Use XGBoost¶
This section describes how to use XGBoost
functionalities via pandas-ml
.
Use scikit-learn
digits dataset as sample data.
>>> import pandas_ml as pdml
>>> import sklearn.datasets as datasets
>>> df = pdml.ModelFrame(datasets.load_digits())
>>> df.head()
.target 0 1 2 ... 60 61 62 63
0 0 0 0 5 ... 10 0 0 0
1 1 0 0 0 ... 16 10 0 0
2 2 0 0 0 ... 11 16 9 0
3 3 0 0 7 ... 13 9 0 0
4 4 0 0 0 ... 16 4 0 0
[5 rows x 65 columns]
As an estimator, XGBClassifier
and XGBRegressor
are available via xgboost
accessor. See XGBoost Scikit-learn API for details.

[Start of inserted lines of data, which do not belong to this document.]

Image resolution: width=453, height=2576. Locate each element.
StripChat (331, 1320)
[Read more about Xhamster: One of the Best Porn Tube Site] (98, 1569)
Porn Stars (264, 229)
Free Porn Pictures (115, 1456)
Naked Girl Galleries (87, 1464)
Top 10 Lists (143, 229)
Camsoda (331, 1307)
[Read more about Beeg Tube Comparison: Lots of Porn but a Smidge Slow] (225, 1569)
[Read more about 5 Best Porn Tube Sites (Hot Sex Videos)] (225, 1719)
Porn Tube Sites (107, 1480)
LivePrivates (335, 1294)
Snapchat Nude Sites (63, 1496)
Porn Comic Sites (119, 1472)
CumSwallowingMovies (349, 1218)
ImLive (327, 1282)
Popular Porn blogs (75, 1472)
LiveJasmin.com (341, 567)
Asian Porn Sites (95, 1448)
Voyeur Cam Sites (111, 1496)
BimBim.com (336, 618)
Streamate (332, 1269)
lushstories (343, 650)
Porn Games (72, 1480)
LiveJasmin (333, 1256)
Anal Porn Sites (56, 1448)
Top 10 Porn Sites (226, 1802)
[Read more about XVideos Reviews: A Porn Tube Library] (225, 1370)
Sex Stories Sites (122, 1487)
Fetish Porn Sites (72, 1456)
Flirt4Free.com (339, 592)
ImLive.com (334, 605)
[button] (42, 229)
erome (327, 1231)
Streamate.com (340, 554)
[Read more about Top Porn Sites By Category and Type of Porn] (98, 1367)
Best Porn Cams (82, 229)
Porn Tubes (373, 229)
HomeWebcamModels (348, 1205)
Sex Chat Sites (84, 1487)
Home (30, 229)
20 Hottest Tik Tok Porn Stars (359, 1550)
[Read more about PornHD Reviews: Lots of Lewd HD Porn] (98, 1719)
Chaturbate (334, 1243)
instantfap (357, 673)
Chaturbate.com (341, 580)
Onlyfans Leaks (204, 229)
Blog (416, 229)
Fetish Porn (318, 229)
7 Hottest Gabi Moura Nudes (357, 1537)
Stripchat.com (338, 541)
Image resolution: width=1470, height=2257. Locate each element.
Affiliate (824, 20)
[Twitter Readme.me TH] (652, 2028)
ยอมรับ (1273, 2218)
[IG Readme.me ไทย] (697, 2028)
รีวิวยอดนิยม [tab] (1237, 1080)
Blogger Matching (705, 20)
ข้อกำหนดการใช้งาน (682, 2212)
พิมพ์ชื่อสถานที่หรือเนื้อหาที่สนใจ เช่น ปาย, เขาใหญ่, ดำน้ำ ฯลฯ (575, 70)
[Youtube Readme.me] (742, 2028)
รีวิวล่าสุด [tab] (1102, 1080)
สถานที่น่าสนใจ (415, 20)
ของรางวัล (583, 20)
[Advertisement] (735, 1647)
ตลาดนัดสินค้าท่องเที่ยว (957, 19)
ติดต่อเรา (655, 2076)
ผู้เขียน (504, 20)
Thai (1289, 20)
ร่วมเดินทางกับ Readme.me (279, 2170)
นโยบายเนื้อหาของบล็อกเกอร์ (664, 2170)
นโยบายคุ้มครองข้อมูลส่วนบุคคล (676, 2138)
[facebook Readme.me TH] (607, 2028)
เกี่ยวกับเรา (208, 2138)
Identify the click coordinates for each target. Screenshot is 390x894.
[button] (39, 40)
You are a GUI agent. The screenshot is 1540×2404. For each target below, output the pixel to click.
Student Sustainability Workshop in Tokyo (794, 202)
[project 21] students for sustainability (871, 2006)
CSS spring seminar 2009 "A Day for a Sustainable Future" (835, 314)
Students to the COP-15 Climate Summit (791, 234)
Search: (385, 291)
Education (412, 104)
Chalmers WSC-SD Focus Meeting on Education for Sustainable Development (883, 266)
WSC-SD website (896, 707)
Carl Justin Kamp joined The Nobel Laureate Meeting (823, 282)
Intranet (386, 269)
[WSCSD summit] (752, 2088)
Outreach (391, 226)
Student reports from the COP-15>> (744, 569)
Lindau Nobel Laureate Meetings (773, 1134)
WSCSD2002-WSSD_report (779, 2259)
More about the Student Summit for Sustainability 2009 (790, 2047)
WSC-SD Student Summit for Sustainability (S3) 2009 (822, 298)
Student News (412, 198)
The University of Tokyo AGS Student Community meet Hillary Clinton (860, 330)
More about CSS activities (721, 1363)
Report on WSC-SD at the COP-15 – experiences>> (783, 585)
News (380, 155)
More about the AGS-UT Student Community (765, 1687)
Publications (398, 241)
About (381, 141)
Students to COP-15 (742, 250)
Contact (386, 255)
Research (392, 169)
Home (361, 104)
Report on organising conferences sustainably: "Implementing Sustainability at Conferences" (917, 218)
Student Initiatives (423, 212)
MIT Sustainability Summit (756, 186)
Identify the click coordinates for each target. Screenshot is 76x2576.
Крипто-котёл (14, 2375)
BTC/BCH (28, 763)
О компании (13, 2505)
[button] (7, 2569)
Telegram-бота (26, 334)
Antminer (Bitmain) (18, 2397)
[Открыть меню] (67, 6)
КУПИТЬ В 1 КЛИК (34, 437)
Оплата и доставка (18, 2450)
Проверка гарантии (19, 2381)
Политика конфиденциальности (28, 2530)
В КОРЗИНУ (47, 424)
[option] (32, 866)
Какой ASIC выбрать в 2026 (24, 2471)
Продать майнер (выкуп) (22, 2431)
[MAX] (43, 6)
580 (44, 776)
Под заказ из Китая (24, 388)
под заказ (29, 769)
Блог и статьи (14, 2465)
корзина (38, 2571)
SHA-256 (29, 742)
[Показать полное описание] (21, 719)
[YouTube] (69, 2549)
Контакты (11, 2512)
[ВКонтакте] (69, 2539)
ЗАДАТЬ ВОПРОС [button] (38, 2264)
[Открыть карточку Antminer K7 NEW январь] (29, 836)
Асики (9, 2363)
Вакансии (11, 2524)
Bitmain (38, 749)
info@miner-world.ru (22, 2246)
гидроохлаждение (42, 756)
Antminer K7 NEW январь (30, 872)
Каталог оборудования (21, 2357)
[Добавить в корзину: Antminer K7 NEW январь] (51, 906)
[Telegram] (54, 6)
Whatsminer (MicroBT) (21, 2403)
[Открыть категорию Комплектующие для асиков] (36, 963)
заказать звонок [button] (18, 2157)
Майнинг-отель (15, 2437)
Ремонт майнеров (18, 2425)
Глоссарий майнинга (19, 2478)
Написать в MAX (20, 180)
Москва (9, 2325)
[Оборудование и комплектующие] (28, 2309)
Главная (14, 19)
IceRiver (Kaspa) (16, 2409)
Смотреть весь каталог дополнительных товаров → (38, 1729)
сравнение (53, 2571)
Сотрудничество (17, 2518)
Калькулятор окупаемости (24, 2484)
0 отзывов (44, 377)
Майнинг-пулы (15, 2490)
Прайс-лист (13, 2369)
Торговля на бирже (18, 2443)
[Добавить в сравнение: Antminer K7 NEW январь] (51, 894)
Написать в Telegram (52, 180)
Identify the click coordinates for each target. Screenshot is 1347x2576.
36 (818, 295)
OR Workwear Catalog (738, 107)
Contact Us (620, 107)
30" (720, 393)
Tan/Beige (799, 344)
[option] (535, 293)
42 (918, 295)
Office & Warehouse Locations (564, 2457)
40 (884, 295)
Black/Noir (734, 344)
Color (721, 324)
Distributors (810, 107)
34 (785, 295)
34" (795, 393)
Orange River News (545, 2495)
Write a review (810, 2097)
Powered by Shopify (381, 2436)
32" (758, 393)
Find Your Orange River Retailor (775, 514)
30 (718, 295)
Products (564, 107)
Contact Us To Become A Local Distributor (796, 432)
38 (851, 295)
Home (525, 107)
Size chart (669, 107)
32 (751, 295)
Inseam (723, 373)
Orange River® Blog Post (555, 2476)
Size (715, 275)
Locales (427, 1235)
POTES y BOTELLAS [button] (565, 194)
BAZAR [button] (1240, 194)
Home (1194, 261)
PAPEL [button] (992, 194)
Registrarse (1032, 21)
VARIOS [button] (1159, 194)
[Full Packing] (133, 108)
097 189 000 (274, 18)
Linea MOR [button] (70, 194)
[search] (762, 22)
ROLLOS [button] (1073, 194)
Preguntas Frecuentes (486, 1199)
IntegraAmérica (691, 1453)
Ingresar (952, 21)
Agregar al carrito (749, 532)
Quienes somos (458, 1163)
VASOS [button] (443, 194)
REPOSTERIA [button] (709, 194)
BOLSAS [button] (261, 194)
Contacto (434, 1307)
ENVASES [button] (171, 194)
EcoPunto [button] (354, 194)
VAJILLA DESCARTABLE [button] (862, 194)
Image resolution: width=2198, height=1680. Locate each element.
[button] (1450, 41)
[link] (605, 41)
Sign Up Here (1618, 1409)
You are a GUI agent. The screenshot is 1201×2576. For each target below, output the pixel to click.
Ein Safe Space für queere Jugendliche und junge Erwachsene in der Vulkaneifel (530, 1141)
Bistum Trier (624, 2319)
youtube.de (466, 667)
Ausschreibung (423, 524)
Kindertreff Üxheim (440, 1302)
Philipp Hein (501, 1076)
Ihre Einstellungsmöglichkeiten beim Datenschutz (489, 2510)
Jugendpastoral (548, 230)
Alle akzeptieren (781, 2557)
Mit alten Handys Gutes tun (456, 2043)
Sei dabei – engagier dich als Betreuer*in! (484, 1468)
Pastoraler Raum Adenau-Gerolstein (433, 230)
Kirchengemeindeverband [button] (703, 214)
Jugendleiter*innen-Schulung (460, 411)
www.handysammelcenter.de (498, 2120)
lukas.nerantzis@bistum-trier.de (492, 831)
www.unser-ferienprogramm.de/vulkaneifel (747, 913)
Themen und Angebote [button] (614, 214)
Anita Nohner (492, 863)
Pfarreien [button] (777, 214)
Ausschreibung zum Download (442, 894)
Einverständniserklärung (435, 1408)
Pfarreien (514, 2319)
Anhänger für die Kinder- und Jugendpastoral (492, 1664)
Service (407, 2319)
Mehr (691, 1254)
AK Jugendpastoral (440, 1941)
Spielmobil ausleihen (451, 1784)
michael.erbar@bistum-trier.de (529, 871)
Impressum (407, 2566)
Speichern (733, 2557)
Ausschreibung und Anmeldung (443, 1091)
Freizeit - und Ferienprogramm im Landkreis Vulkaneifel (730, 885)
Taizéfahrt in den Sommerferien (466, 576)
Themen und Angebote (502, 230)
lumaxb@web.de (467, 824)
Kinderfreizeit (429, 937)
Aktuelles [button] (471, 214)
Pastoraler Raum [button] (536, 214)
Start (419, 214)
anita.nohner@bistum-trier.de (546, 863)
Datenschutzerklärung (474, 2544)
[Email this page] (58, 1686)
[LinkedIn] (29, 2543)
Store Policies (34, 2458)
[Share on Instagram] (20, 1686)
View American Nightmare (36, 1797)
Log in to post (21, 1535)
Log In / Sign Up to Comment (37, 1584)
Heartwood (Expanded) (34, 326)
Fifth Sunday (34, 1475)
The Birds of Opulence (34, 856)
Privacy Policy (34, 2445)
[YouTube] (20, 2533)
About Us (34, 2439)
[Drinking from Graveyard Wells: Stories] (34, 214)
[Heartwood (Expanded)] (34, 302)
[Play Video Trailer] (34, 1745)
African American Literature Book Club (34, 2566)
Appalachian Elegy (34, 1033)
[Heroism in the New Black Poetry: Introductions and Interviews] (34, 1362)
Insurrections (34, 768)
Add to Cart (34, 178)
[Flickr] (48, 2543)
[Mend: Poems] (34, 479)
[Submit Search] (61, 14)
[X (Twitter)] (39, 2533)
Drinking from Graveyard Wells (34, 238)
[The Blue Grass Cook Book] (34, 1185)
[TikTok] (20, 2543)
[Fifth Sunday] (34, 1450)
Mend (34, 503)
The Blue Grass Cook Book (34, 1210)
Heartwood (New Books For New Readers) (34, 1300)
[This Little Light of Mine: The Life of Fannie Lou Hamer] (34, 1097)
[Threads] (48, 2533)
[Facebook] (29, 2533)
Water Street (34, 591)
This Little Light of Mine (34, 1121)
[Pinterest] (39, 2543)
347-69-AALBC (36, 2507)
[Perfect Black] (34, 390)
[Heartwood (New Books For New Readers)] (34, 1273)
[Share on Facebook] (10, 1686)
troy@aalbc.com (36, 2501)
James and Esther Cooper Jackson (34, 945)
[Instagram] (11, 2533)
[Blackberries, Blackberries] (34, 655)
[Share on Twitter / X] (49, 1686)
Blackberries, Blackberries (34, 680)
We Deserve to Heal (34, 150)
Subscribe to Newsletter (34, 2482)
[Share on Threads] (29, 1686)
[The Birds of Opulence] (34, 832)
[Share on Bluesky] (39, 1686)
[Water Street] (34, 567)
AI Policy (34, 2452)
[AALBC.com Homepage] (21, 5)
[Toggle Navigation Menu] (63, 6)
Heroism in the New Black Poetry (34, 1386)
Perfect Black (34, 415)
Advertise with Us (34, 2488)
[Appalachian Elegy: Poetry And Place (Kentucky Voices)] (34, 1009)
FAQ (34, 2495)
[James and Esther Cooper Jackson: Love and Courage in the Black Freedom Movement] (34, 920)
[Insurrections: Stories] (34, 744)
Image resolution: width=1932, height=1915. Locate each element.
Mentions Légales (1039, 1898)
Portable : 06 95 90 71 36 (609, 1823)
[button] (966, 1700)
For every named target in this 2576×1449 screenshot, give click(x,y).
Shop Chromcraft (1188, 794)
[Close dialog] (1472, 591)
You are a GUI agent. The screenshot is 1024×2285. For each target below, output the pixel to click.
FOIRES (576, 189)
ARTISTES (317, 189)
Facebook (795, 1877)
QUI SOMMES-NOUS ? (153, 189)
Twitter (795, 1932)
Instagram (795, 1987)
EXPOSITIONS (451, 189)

>>> df.xgboost.XGBClassifier
<class 'xgboost.sklearn.XGBClassifier'>
>>> df.xgboost.XGBRegressor
<class 'xgboost.sklearn.XGBRegressor'>
You can use these estimators like scikit-learn
estimators.
>>> train_df, test_df = df.model_selection.train_test_split()
>>> estimator = df.xgboost.XGBClassifier()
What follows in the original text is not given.